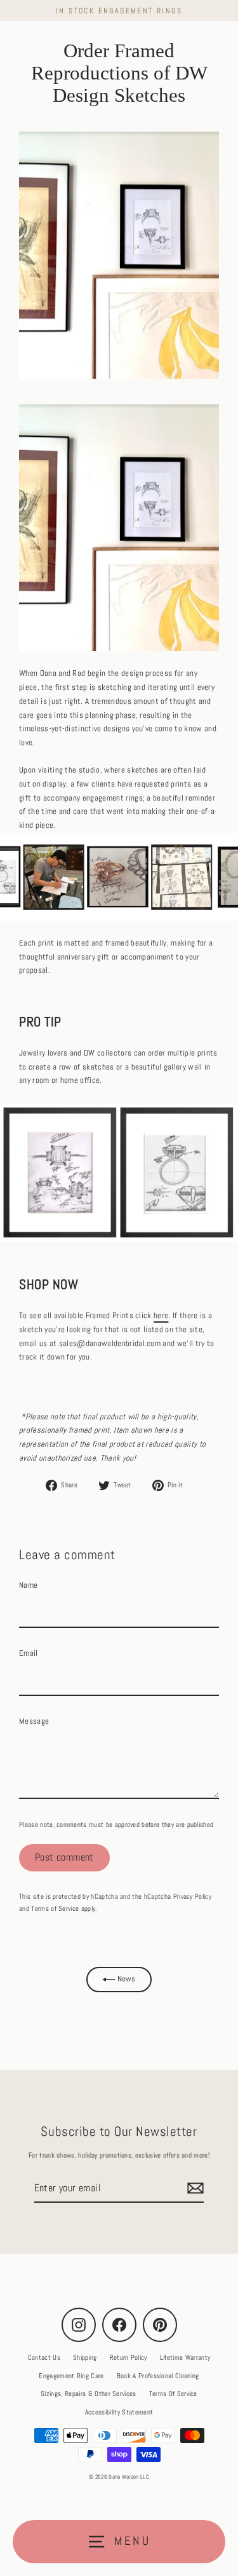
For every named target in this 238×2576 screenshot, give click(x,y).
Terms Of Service (173, 2393)
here (161, 1316)
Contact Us (44, 2357)
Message (34, 1721)
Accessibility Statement (119, 2411)
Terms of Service (55, 1908)
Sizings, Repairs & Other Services (88, 2393)
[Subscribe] (193, 2188)
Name (28, 1585)
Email (28, 1653)
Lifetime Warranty (185, 2357)
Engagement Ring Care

------------------------------------------------------------

Exact copies of all the entries are needed; output them without the pictures.

For every named target in this 238×2576 screenshot, give click(x,y).
Terms Of Service (173, 2393)
here (161, 1316)
Contact Us (44, 2357)
Message (34, 1721)
Accessibility Statement (119, 2411)
Terms of Service (55, 1908)
Sizings, Repairs & Other Services (88, 2393)
[Subscribe] (193, 2188)
Name (28, 1585)
Email (28, 1653)
Lifetime Warranty (185, 2357)
Engagement Ring Care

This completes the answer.